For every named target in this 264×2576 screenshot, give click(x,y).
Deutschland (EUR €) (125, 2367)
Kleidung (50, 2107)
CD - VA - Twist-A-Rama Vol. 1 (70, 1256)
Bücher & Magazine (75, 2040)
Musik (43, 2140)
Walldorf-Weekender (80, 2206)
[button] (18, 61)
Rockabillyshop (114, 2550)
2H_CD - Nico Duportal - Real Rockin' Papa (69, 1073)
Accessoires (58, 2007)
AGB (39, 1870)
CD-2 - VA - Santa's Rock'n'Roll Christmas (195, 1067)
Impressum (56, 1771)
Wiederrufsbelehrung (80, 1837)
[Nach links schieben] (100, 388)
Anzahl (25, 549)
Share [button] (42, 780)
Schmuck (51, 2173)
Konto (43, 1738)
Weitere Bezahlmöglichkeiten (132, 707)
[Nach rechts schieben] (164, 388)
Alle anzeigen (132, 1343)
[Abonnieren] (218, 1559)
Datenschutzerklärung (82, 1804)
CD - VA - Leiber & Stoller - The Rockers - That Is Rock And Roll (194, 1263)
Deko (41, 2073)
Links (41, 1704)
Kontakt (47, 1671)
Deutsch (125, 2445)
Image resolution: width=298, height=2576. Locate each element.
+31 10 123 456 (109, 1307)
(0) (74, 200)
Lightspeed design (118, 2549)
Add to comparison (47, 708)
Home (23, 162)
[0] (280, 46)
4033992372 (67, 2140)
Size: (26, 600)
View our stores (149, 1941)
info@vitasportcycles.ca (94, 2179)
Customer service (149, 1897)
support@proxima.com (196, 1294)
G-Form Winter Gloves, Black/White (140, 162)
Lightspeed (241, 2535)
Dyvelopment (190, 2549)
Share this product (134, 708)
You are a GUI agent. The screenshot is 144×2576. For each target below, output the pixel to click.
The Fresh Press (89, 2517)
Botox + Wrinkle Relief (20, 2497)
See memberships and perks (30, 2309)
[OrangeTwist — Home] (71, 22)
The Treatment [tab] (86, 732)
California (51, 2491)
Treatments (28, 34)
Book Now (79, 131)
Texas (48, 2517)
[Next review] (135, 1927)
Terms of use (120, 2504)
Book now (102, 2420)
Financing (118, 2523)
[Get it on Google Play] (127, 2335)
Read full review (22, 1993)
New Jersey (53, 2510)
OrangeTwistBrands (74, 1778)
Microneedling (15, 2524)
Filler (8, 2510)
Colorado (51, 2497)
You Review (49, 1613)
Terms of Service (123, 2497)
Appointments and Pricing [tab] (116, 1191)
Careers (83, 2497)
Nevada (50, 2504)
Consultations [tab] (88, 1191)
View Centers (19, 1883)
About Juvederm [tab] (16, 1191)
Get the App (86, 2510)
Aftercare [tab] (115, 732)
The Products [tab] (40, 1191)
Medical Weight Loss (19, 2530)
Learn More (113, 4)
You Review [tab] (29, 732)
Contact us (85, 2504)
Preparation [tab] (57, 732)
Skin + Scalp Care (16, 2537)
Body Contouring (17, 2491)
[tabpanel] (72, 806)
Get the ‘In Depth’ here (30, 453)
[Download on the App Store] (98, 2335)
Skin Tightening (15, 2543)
· · · ·
*TASK PROMPT:*
Precisely reproduce the lines of the entries, beginning at the first and ending at the one containing "support@proxima.com (196, 1294)". Add nothing.

*ANSWER TO THE EXERCISE:*
For every named target in this 264×2576 screenshot, give click(x,y).
Deutschland (EUR €) (125, 2367)
Kleidung (50, 2107)
CD - VA - Twist-A-Rama Vol. 1 (70, 1256)
Bücher & Magazine (75, 2040)
Musik (43, 2140)
Walldorf-Weekender (80, 2206)
[button] (18, 61)
Rockabillyshop (114, 2550)
2H_CD - Nico Duportal - Real Rockin' Papa (69, 1073)
Accessoires (58, 2007)
AGB (39, 1870)
CD-2 - VA - Santa's Rock'n'Roll Christmas (195, 1067)
Impressum (56, 1771)
Wiederrufsbelehrung (80, 1837)
[Nach links schieben] (100, 388)
Anzahl (25, 549)
Share [button] (42, 780)
Schmuck (51, 2173)
Konto (43, 1738)
Weitere Bezahlmöglichkeiten (132, 707)
[Nach rechts schieben] (164, 388)
Alle anzeigen (132, 1343)
[Abonnieren] (218, 1559)
Datenschutzerklärung (82, 1804)
CD - VA - Leiber & Stoller - The Rockers - That Is Rock And Roll (194, 1263)
Deko (41, 2073)
Links (41, 1704)
Kontakt (47, 1671)
Deutsch (125, 2445)
Image resolution: width=298, height=2576. Locate each element.
+31 10 123 456 (109, 1307)
(0) (74, 200)
Lightspeed design (118, 2549)
Add to comparison (47, 708)
Home (23, 162)
[0] (280, 46)
4033992372 (67, 2140)
Size: (26, 600)
View our stores (149, 1941)
info@vitasportcycles.ca (94, 2179)
Customer service (149, 1897)
support@proxima.com (196, 1294)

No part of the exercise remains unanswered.